» Task item: Output the listing below, keeping each line exactly as it stands.

» Records supplied:
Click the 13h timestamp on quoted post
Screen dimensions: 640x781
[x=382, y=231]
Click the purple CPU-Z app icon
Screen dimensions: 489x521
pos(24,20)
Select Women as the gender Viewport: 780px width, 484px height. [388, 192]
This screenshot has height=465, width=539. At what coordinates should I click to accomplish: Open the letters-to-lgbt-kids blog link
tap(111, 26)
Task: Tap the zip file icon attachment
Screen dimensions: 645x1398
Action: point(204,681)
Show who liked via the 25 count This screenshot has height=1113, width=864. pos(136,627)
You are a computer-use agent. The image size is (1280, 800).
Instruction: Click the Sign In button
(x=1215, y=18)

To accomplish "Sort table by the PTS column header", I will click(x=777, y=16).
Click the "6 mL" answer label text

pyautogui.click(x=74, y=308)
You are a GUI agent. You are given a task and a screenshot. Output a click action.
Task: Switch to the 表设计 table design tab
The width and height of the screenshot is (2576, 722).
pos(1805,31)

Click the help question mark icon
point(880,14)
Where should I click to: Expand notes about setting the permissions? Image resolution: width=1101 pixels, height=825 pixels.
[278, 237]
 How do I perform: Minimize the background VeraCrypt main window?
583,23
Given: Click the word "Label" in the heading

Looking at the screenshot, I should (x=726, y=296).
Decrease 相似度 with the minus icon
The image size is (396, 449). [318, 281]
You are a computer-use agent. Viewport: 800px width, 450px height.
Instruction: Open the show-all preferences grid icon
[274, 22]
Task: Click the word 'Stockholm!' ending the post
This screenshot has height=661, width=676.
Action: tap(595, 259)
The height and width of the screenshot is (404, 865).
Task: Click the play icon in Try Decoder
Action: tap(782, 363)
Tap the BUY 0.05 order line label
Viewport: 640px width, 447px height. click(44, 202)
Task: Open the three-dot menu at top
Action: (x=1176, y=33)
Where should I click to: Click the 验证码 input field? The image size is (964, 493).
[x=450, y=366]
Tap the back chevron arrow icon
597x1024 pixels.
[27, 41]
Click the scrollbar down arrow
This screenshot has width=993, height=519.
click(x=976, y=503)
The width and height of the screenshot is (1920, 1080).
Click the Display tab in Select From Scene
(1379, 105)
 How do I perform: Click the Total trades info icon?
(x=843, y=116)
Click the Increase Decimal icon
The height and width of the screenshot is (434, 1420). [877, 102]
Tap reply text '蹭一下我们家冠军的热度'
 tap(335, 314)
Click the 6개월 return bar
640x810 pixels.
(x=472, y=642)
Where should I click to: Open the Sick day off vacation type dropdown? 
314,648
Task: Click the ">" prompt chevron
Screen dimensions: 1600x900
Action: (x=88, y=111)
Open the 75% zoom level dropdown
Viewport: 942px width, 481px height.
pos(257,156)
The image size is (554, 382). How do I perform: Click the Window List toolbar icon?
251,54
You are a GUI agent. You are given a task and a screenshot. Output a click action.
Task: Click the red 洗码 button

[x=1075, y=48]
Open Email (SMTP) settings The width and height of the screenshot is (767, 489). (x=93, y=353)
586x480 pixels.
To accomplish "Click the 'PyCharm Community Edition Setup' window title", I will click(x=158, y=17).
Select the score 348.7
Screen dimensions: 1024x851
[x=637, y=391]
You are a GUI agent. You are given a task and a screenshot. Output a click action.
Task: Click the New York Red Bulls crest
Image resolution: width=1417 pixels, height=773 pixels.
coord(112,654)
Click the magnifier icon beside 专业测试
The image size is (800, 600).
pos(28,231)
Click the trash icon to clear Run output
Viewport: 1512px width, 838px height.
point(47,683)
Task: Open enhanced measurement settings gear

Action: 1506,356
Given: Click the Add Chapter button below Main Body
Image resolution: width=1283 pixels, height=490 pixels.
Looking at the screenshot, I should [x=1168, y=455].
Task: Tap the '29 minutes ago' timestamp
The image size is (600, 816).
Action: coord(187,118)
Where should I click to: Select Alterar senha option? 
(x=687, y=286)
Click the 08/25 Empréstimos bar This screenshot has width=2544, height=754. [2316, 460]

» The answer:
Click the 13h timestamp on quoted post
Screen dimensions: 640x781
[x=382, y=231]
Click the purple CPU-Z app icon
Screen dimensions: 489x521
pos(24,20)
Select Women as the gender Viewport: 780px width, 484px height. [388, 192]
This screenshot has height=465, width=539. At what coordinates should I click to accomplish: Open the letters-to-lgbt-kids blog link
tap(111, 26)
Task: Tap the zip file icon attachment
Screen dimensions: 645x1398
Action: point(204,681)
Show who liked via the 25 count This screenshot has height=1113, width=864. pos(136,627)
You are a computer-use agent. The image size is (1280, 800).
Instruction: Click the Sign In button
(x=1215, y=18)

To accomplish "Sort table by the PTS column header", I will click(x=777, y=16).
Click the "6 mL" answer label text

pyautogui.click(x=74, y=308)
You are a GUI agent. You are given a task and a screenshot. Output a click action.
Task: Switch to the 表设计 table design tab
The width and height of the screenshot is (2576, 722).
pos(1805,31)

Click the help question mark icon
point(880,14)
Where should I click to: Expand notes about setting the permissions? Image resolution: width=1101 pixels, height=825 pixels.
[278, 237]
 How do I perform: Minimize the background VeraCrypt main window?
583,23
Given: Click the word "Label" in the heading

Looking at the screenshot, I should (x=726, y=296).
Decrease 相似度 with the minus icon
The image size is (396, 449). [318, 281]
You are a computer-use agent. Viewport: 800px width, 450px height.
Instruction: Open the show-all preferences grid icon
[274, 22]
Task: Click the word 'Stockholm!' ending the post
This screenshot has height=661, width=676.
Action: tap(595, 259)
The height and width of the screenshot is (404, 865).
Task: Click the play icon in Try Decoder
Action: tap(782, 363)
Tap the BUY 0.05 order line label
Viewport: 640px width, 447px height. click(44, 202)
Task: Open the three-dot menu at top
Action: (x=1176, y=33)
Where should I click to: Click the 验证码 input field? The image size is (964, 493).
[x=450, y=366]
Tap the back chevron arrow icon
597x1024 pixels.
[27, 41]
Click the scrollbar down arrow
This screenshot has width=993, height=519.
click(x=976, y=503)
The width and height of the screenshot is (1920, 1080).
Click the Display tab in Select From Scene
(1379, 105)
 How do I perform: Click the Total trades info icon?
(x=843, y=116)
Click the Increase Decimal icon
The height and width of the screenshot is (434, 1420). [877, 102]
Tap reply text '蹭一下我们家冠军的热度'
 tap(335, 314)
Click the 6개월 return bar
640x810 pixels.
(x=472, y=642)
Where should I click to: Open the Sick day off vacation type dropdown? 
314,648
Task: Click the ">" prompt chevron
Screen dimensions: 1600x900
Action: (x=88, y=111)
Open the 75% zoom level dropdown
Viewport: 942px width, 481px height.
pos(257,156)
The image size is (554, 382). How do I perform: Click the Window List toolbar icon?
251,54
You are a GUI agent. You are given a task and a screenshot. Output a click action.
Task: Click the red 洗码 button

[x=1075, y=48]
Open Email (SMTP) settings The width and height of the screenshot is (767, 489). (x=93, y=353)
586x480 pixels.
To accomplish "Click the 'PyCharm Community Edition Setup' window title", I will click(x=158, y=17).
Select the score 348.7
Screen dimensions: 1024x851
[x=637, y=391]
You are a GUI agent. You are given a task and a screenshot. Output a click action.
Task: Click the New York Red Bulls crest
Image resolution: width=1417 pixels, height=773 pixels.
coord(112,654)
Click the magnifier icon beside 专业测试
The image size is (800, 600).
pos(28,231)
Click the trash icon to clear Run output
Viewport: 1512px width, 838px height.
point(47,683)
Task: Open enhanced measurement settings gear

Action: 1506,356
Given: Click the Add Chapter button below Main Body
Image resolution: width=1283 pixels, height=490 pixels.
Looking at the screenshot, I should [x=1168, y=455].
Task: Tap the '29 minutes ago' timestamp
The image size is (600, 816).
Action: coord(187,118)
Where should I click to: Select Alterar senha option? 
(x=687, y=286)
Click the 08/25 Empréstimos bar This screenshot has width=2544, height=754. [2316, 460]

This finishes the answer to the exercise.